▶ [Work instruction]:
When copying the entries below, leave out every picture and keep the rest exact.
Data records START
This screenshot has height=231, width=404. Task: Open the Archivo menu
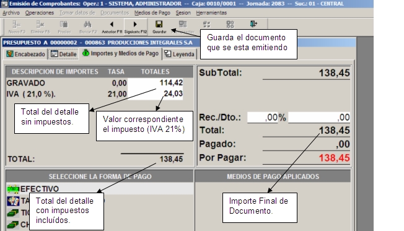pyautogui.click(x=11, y=13)
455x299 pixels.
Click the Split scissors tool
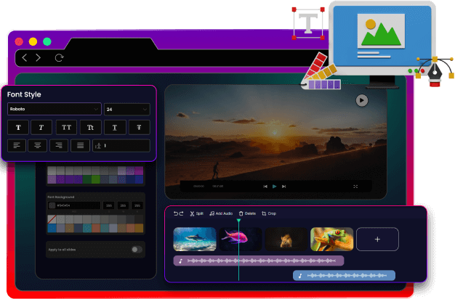[196, 213]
Data records END
▶ [Answer for the task]:
This screenshot has height=231, width=404. Task: Open the Archivo menu
pyautogui.click(x=11, y=13)
455x299 pixels.
Click the Split scissors tool
[196, 213]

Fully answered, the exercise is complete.